#### Records supplied ####

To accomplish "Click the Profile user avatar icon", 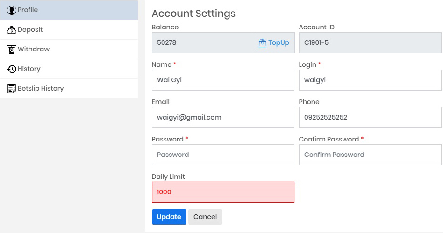I will (x=12, y=10).
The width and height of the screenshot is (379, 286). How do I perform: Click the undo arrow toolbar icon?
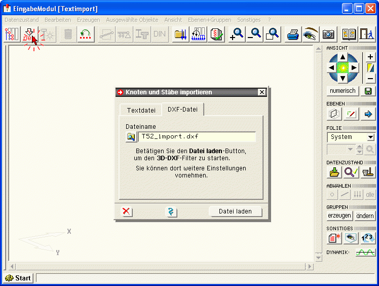tap(86, 34)
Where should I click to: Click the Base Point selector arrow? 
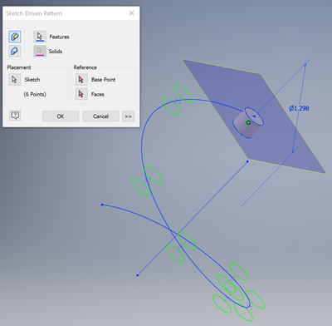click(x=81, y=80)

####

> _Exercise description_
Count the lines of the rows above that contain the string "arrow" and give only the number.

> _Correct response_
2